Les causes psy­cho­lo­giques et sociales inter­ve­naient 347 fois, soit 26,13% : incom­pa­ti­bi­li­té de carac­tère, manque d’in­dul­gence et de bon­té chez l’homme, égoïsme mutuel, hypo­cri­sie et trom­pe­rie, manque de prin­cipes reli­gieux, influence des parents ou de la famille, etc.

Les causes éco­no­miques répondent de 277 échecs conju­gaux, soit 20,89% : misère, ennuis finan­ciers, goût du luxe, toi­lettes exa­gé­rées, soif de plai­sirs, le jeu (courses et spé­cu­la­tions), etc. (Les causes diverses ou indé­ter­mi­nées se par­tagent les 6% restants…

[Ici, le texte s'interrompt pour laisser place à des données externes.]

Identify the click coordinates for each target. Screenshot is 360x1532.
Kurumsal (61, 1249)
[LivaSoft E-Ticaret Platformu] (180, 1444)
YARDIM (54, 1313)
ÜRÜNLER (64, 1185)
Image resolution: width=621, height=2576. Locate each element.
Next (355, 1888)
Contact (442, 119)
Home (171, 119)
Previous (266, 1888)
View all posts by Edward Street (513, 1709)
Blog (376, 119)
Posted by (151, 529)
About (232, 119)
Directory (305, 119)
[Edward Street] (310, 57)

La pre­mière consta­ta­tion qui res­sort des chiffres ci-des­sus, c’est la pré­pon­dé­rance des causes d’o­ri­gine sexuelle et l’im­mense place occu­pée par les causes psy­cho-socio­lo­giques, alors que l’é­co­no­mie et la finance ne sont res­pon­sables que pour à peine 15 du total. En ana­ly­sant de plus près les causes d’o­ri­gine sexuelle et psy­cho-sexuelle, toutes liées à des incom­pa­ti­bi­li­tés de com­por­te­ment, on ne peut s’empêcher d’être frap­pé par l’é­norme impor­tance que prend le fac­teur « igno­rance ». C’est le manque d’in­for­ma­tions exactes et scien­ti­fiques qui, dans l’é­norme majo­ri­té des cas, a pous­sé les inté­res­sés à des com­por­te­ments incor­rects et incom­pa­tibles avec l’har­mo­nie du couple, et lorsque ce n’est pas l’i­gno­rance pure et simple, ce sont les fausses concep­tions, les idées péri­mées ou des cou­tumes, des sur­vi­vances d’âges révo­lus que l’on doit invo­quer comme point de départ des échecs conju­gaux. En réa­li­té, c’est encore de l’ignorance.

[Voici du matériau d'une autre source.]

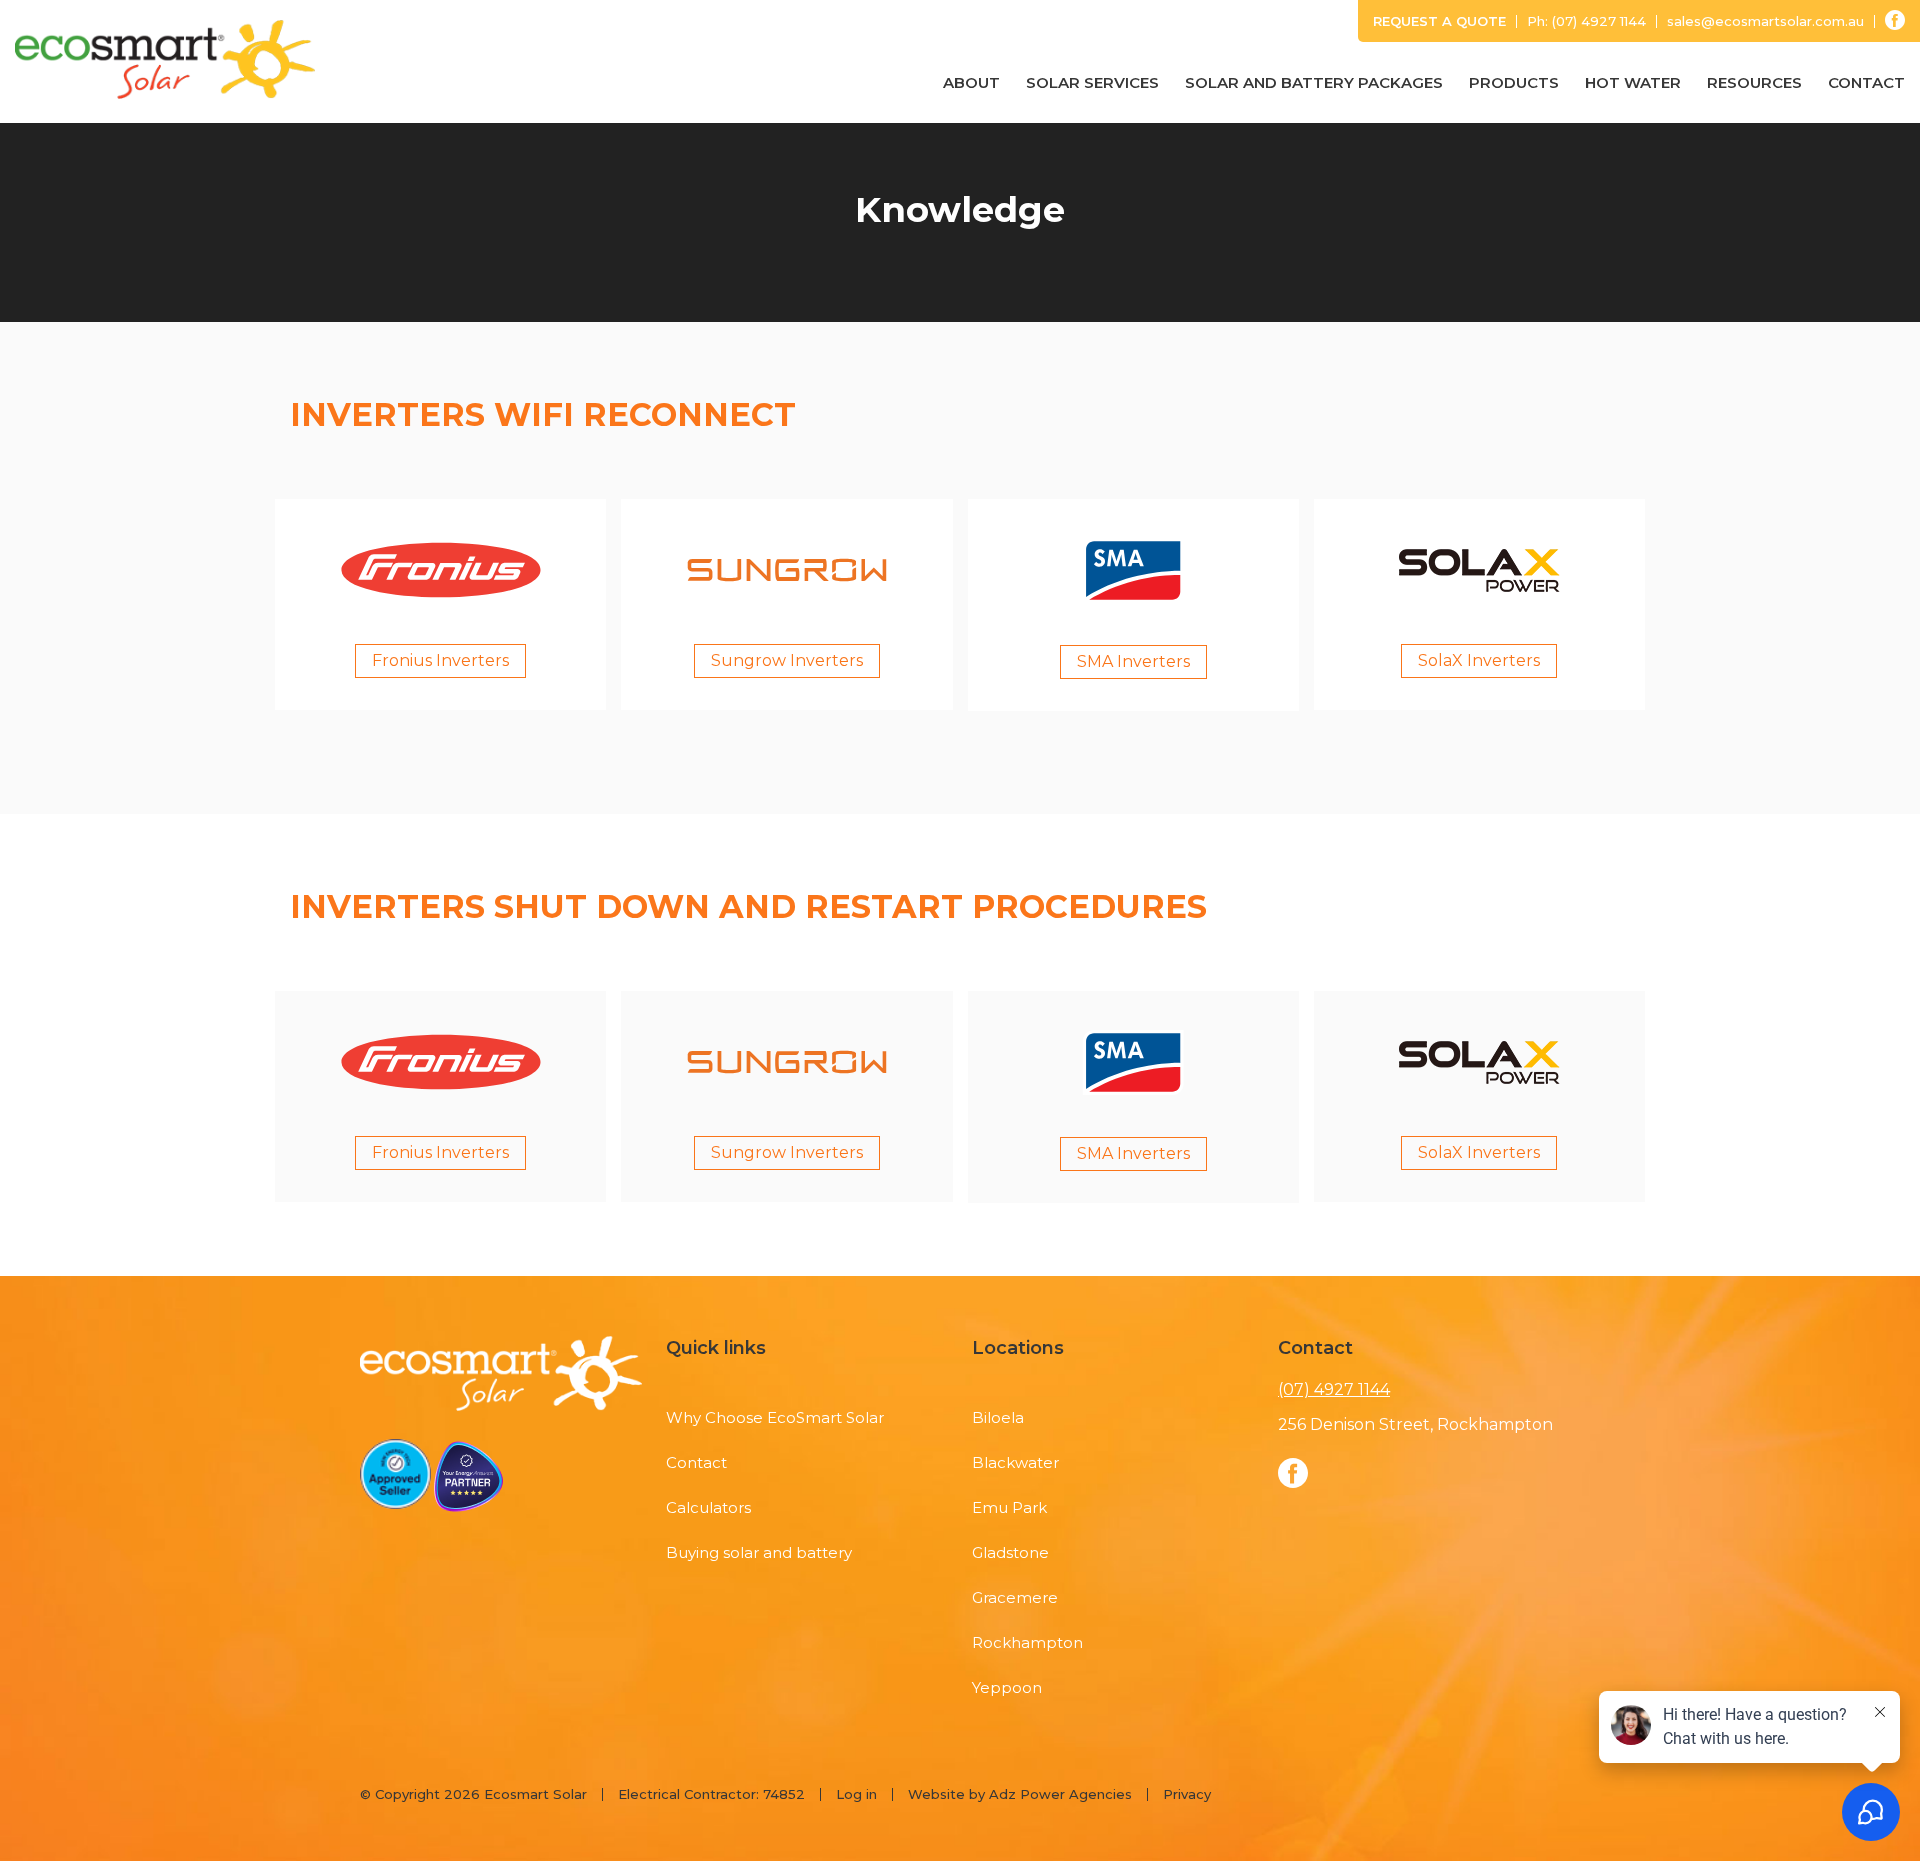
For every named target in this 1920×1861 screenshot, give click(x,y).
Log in (856, 1794)
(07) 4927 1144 (1599, 21)
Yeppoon (1007, 1687)
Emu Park (1009, 1507)
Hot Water (1633, 82)
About (971, 82)
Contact (1866, 82)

Quand on exa­mine les motifs psy­cho-sociaux, c’est le manque d’é­du­ca­tion qui pré­do­mine et sur­tout les mau­vais exemples, très sou­vent récol­tés dans le milieu fami­lial de parents souf­frant de la même carence, le manque ou la pau­vre­té d’i­déal moral, la pri­mau­té du sen­ti­men­ta­lisme émo­tif sur la rai­son et la logique, la non­cha­lance déri­vée de l’ins­tinct de paresse, l’é­clo­sion de com­plexes émo­tion­nels pro­vi­soi­re­ment réfu­giés dans l’in­cons­cient du sujet et réac­ti­vés par le chan­ge­ment radi­cal de vie appor­té par la coha­bi­ta­tion maritale.

En fai­sant le total, nous voyons que 74,13% des faillites conju­gales pour­raient être évi­tées par un trai­te­ment adé­quat. En pre­mier lieu, il est éta­bli que s’il y a beau­coup de mau­vais mariages, ce n’est pas l’ins­ti­tu­tion qui est à blâ­mer, mais bien les contrac­tants qui se sont mal mariés, défec­tueu­se­ment pré­pa­rés ou qui étaient trop igno­rants pour affron­ter avec suc­cès les véri­tables écueils de la vie conju­gale. On pour­rait donc faire l’é­co­no­mie des 34 des faillites et tout autant de divorces en s’as­su­rant des qua­li­tés intrin­sèques des contrac­tants avant le mariage, ensuite et après enquête conduite par un spé­cia­liste, au moyen d’une réédu­ca­tion psy­cho-socio­lo­gique dans laquelle la sexo­lo­gie aura une place prépondérante.

Trois incom­pa­ti­bi­li­tés sur quatre sont donc de nature pas­sa­gère ou occa­sion­nelle et sont sus­cep­tibles de réédu­ca­tion ou tout au moins d’at­té­nua­tion. Les chances de suc­cès seront d’au­tant plus éle­vées que les inté­res­sés y recour­ront plus rapi­de­ment après la conclu­sion du mariage. Je le répète, trois divorces sur quatre sont donc inutiles et l’on pour­rait en faire l’é­co­no­mie en appor­tant au mal le remède ration­nel et logique : la réédu­ca­tion psycho-sociologique.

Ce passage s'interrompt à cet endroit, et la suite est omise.